With the continuous development of network technology, the diversity of network traffic constantly increased (intra-class diversity). Nevertheless, the boundary between malicious and benign actions became even ambiguous (inter-class similarity), causing lots of false detection and hindering the further optimization of the detection model. Focusing on challenges brought by intra-class diversity and inter-class similarity, we proposed a novel approach to enhance intrusion detection based on contrastive learning, which can make the right decision while disentangling samples from different classes.

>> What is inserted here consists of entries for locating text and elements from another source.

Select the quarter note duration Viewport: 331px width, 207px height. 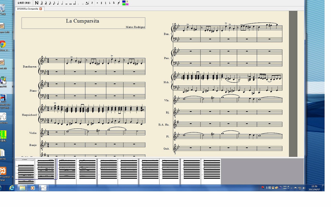tap(58, 3)
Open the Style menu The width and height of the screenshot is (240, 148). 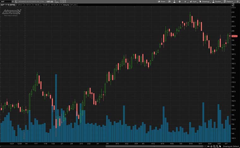coord(193,2)
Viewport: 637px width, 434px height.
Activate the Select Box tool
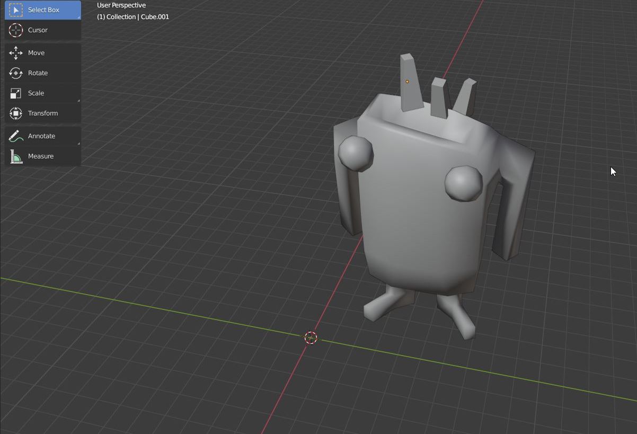pyautogui.click(x=42, y=10)
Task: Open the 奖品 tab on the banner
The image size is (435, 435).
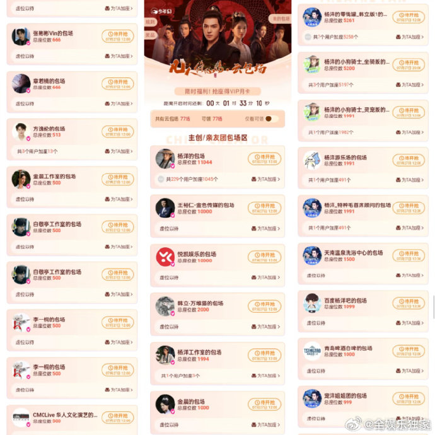Action: point(151,35)
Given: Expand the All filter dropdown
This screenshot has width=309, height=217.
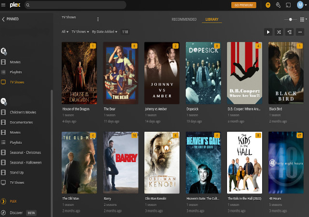Looking at the screenshot, I should [65, 32].
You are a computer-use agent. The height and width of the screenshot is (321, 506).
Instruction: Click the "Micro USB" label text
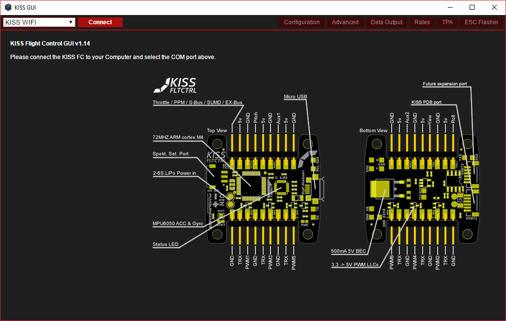pos(295,97)
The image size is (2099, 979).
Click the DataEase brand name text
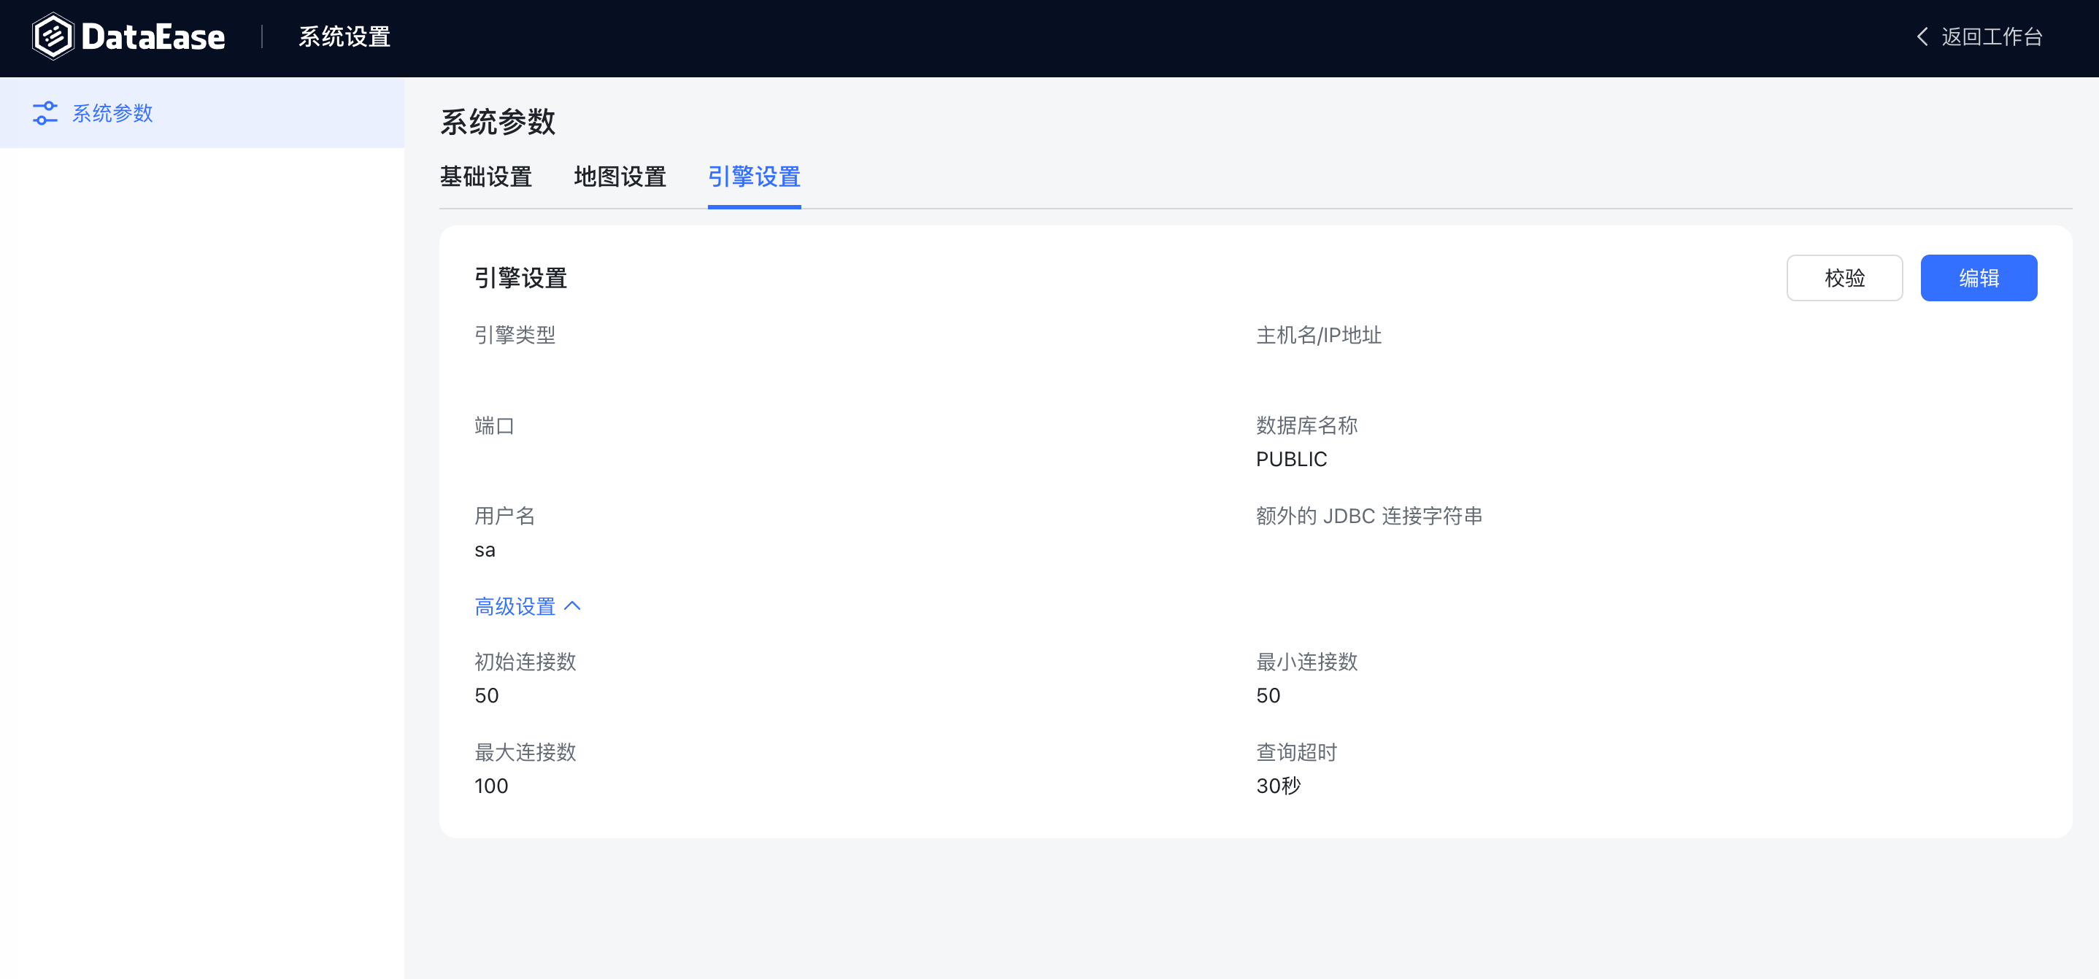coord(153,37)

First, to bridge the gap when applying contrastive learning to intrusion detection data, we proposed a heuristic method to build contrastive tasks based on random masking of network packet sequences, which can reflect semantic relationships among samples. Then contrastive loss can be calculated to measure the inter-class and intra-class distances. Second, contrastive cross-entropy loss was proposed, which was a combination of contrastive loss and classification loss. Together with a dual branch deep structure, we can optimize the detection and sample distance requirements at the same time. Thirdly, experiments were conducted on diverse real-world and benchmark datasets using different model architectures under various parameter settings. Results on real-world dataset showed that our methods could stable experience a 5% increase in accuracy, and an 8% improvement in detection rate on those easily misdetected scenarios. To verify the method’s effectiveness on different traffic representations, we further conducted experiments on NSL-KDD and UNSW-NB15, which achieved a 7% accuracy improvement on NSL-KDD and a 6% accuracy improvement on UNSW-NB15. Extensive comparison with state of art intrusion detection models in recent five years showed that the proposed methods could effectively improve the accuracy of detection models.